Mas a energia nuclear é, de longe, a fonte mais eficiente – energia de alta densidade, baixo custo e impactos ecológicos baixos.

O que o jornalismo corporativo não conta é que cortar o uso de todos os combustíveis fósseis e nuclear significará (dentro do jogo do mercado no capitalismo) um enorme aumento nos custos de energia e queda dramática nos padrões materiais de vida, isto é, aumento da pobreza e miséria! Em decorrência, tumultos e colapso social num contexto socioeconômico de pobreza crescente. Isso é o que vemos em todos os países quem tentam fazê-lo. Este é o “preço” para “tornar-se verde” em termos climáticos.

Um pequeno exemplo: na Indonésia, a produção do óleo de palma (utilizada em produtos de grande consumo) tornou-se o alvo de protestos do Greenpeace, chegando ativistas da organização a ocuparem uma refinaria de óleo em 2018. Protestavam contra a destruição de florestas. Não há uma única alternativa ao óleo de palma, cuja produção implica em um frágil equilíbrio entre a sobrevivência da população local e meio ambiente. A diminuição na produção resultou no empobrecimento da população, desemprego e desaceleração do crescimento econômico.




Afinal, será que dentro da geopolítica do grande reset global do Capitalismo não seria essa a meta desejada? A promoção do neocolonialismo high tech? Promover a desindustrialização dos países outrora chamados de “emergentes” mediante a desorganização das suas cadeias produtivas (vide no Brasil o caso da destruição da construção civil e infraestrutura, além da cadeia do petróleo, pela Operação Lava Jato). E os desempregados, entregues ao capitalismo de plataforma do trabalho uberizado. 
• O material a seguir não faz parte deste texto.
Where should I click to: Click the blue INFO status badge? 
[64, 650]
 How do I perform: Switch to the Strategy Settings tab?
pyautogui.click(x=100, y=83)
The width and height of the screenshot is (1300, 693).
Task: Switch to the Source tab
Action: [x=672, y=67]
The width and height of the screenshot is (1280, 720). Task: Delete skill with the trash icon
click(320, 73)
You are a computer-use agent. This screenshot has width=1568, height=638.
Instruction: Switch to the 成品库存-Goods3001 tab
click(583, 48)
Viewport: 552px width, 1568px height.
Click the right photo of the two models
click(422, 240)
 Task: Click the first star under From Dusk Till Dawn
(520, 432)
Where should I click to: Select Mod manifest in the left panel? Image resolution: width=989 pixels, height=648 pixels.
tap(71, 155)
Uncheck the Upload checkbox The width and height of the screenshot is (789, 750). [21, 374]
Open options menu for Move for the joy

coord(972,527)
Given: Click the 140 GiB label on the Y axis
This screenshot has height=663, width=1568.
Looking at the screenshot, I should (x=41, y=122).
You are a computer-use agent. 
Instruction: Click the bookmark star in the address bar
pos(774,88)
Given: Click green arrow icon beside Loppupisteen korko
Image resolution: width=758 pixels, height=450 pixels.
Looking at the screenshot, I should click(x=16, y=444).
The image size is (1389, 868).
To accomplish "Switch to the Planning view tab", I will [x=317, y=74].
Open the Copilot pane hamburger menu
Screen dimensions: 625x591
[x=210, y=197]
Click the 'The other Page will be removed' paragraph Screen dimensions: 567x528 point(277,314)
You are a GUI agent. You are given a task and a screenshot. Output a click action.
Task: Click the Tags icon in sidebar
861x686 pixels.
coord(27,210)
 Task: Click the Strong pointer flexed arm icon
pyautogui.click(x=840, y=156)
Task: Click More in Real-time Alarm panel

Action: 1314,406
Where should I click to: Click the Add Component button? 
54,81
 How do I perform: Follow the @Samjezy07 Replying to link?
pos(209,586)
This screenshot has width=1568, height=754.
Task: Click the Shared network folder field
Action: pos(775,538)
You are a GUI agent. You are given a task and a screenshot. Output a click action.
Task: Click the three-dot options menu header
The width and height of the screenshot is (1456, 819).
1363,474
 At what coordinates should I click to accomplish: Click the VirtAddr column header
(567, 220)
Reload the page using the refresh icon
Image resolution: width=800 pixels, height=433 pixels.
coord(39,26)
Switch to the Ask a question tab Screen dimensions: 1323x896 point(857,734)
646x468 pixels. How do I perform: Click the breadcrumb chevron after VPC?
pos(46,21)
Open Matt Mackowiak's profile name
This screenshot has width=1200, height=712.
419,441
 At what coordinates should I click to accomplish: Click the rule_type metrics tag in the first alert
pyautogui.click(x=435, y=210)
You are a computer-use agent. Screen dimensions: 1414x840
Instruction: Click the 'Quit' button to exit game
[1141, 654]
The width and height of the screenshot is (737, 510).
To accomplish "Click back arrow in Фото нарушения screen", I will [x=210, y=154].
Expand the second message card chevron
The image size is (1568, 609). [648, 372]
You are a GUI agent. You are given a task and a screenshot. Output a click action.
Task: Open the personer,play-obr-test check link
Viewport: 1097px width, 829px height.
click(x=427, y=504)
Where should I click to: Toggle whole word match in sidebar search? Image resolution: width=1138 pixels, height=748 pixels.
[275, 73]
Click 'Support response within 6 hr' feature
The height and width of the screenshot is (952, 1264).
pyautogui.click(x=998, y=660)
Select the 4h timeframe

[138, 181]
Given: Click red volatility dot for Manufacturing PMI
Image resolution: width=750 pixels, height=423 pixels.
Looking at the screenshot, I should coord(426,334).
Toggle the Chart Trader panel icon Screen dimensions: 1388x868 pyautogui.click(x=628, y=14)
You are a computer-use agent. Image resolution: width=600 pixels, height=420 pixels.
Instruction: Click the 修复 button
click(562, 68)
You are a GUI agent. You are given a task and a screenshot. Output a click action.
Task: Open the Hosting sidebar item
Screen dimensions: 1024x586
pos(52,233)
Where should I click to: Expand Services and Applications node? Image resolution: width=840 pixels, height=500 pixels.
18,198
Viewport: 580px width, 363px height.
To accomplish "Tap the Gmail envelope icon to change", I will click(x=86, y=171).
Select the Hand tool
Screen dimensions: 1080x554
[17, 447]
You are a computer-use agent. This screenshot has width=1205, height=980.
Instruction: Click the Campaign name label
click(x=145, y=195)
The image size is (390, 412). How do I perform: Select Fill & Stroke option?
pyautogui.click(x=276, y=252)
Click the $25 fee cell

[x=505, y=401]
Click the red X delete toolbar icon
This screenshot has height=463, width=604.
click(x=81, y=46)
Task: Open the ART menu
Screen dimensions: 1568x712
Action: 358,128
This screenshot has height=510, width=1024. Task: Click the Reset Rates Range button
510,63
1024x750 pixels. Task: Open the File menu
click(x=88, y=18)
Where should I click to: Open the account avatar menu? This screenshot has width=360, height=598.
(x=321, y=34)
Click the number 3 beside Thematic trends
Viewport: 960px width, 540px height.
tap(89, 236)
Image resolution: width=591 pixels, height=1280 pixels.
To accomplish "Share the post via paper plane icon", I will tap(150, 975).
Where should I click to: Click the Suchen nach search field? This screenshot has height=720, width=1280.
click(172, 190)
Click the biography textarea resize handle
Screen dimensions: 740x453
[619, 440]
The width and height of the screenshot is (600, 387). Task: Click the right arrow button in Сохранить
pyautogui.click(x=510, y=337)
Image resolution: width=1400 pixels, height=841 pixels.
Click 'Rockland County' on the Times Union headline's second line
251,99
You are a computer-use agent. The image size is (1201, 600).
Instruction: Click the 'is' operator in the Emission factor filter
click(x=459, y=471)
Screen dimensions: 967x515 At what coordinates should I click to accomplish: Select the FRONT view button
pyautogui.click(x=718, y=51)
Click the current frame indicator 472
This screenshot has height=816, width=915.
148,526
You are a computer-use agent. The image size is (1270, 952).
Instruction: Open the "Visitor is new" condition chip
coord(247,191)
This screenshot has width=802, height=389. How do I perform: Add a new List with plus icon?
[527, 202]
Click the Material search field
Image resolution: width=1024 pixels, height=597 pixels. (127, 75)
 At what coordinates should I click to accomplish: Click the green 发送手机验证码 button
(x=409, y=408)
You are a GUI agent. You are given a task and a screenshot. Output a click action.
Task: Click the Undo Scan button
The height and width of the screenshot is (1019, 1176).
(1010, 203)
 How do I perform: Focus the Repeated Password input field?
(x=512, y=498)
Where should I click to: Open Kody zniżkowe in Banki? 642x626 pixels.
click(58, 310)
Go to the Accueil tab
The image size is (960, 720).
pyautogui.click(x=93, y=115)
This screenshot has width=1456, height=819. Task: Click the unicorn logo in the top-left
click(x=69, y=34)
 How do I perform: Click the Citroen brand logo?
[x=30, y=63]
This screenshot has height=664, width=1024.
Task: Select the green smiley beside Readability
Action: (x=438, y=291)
Em tudo isso, a presunção da catástrofe pela grande mídia é a pedra de toque nesse verdadeiro trabalho de engenharia social: a construção da mitologia da mudança climática como questão ecológica urgente. Os oceanos estão subindo! As florestas pegam fogo! O planeta está ficando mais quente!

Porém o mundo não vai acabar em breve. As consequências reais das mudanças climáticas dentro de 100 a 200 anos, mega incêndios e inundações, são administráveis pelo Estado (“Estado”, uma palavra que os neoliberais não gostam muito de ouvir...) A questão é que os custos das mudanças climáticas não se resumem ao meio ambiente – aliás, é isso que a operação semiológica das mitologias quer fazer. Daí, o seu mecanismo semiótico despolitizador.

É impossível olhar para os custos das mudanças climáticas sem comparar com os custos sociais e políticos da substituição dos combustíveis fósseis como pobreza, colapso social, convulsões políticas e, historicamente, o resultado desses contextos: as escaladas dos nacionalismos e extremismos de direita – o que, no final, são as consequências geopolíticas desejáveis: regimes políticos extremistas como pilotos ideais para países emergentes transformados em neocolônias high tech.

O mundo pode gerenciar um aumento de 50 cm dos oceanos globais. Mas não o colapso social. É mais fácil imaginarmos o fim do mundo do que o fim do Capitalismo.